Celebrating Care for Its Own Sake – Robert Saler reflects on caring for the dying creation as an act of hope in resurrection.
Care for Creation Commentary on the Revised Common Lectionary
Readings for the Fifth Sunday in Lent, Year C (2013, 2016, 2019, 2022, 2025)
Isaiah 43:16-21
Psalm 126
Philippians 3:4b-14
John 12:1-8
This week’s readings present a series of evocative images that reside at the intersection between death (anointing spices) and the hint of new life—thus bringing to a new level of intensity and interplay between the reality of death and Christian hope in resurrection that characterizes Lent as a whole.

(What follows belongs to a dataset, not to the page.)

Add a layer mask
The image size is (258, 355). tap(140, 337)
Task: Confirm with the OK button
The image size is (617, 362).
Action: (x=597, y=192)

As it happens, I recently had occasion to meditate on the intersection of mortality and hope when it comes to how we engage in acts of care for creation. In this article, published in The Cresset, I try and make the case that every act of care—in all aspects of life—is, in fact, care for the dying.
Recognition of this fact, far from causing despair, should invite us into a deeper understanding of how radical the call to fidelity in God’s promises is, and how it is in the very acts of giving up the future into God’s hands that we find ourselves empowered to work for God’s future now.
Such is the blessed paradox of Christian action: the more we hold to promises that are beyond our capacity to bring about through our own works, the more we are invited by God’s Spirit into the gift of engaging in the very works that are foretastes of creation’s redemption.